Practical Code: Verifying TLS Configuration

const https = require('https');
const tls = require('tls');

// Check TLS details for a given host
const socket = tls.connect(443, 'example.com', { servername: 'example.com' }, () => {
const cert = socket.getPeerCertificate(true);
const protocol = socket.getProtocol(); // e.g., 'TLSv1.3'
const cipher = socket.getCipher();     // { name, version }

console.log('Protocol:', protocol);
console.log('Cipher:', cipher.name);
console.log('Cert subject:', cert.subject);
console.log('Cert valid until:', cert.valid_to);
console.log('Chain verified:', socket.authorized);

if (!socket.authorized) {
  console.error('Chain error:', socket.authorizationError);
}

socket.destroy();
});

Common Misconfigurations

HSTS preloading is one-way

Once you submit your domain to the HSTS preload list, removing it takes months to propagate. Don't preload until you're certain you'll never need plain HTTP on that domain again.

Mixed content breaks silently in different ways

Active mixed content (scripts, iframes) is blocked. Passive mixed content (images) may load with a warning. Either kills the padlock and can allow partial page hijacking.

Certificate pinning is a maintenance trap

Pinning the server's cert (not the CA) means a cert rotation breaks your mobile app until users update.
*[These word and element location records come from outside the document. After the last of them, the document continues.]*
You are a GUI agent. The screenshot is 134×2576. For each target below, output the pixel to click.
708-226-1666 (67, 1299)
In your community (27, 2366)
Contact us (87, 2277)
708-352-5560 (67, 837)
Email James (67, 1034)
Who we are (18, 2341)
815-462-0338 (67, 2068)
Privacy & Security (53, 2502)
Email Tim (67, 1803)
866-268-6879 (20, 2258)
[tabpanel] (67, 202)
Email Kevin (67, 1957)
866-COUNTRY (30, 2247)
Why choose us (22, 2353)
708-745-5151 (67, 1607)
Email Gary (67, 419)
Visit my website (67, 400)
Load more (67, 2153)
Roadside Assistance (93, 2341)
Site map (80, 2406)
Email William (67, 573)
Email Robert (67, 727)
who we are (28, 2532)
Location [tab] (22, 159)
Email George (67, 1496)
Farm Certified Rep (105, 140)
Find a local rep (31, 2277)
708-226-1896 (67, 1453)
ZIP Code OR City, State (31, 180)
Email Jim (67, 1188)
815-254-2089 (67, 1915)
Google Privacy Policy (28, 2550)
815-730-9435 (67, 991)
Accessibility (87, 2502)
Pin the CA or intermediate, set a backup pin, and have a rotation plan before you ship.

TLS termination at the load balancer means internal traffic is unencrypted

Common in Kubernetes setups. If your internal network is compromised, all traffic between services is plaintext. Use mutual TLS (mTLS) between services if this is a concern.

Run testssl.sh or SSL Labs against your domains right now. Look for: TLS 1.0/1.1 support, CBC cipher suites, missing HSTS headers, and incomplete certificate chains. Fix in that order. Then enforce TLS 1.2 minimum (TLS 1.3 preferred) in your reverse proxy or load balancer config, disable all cipher suites that don't provide forward secrecy, and automate certificate rotation before you touch anything else.

The padlock doesn't mean you're secure. It means you're encrypted — and only if the configuration behind it is sound.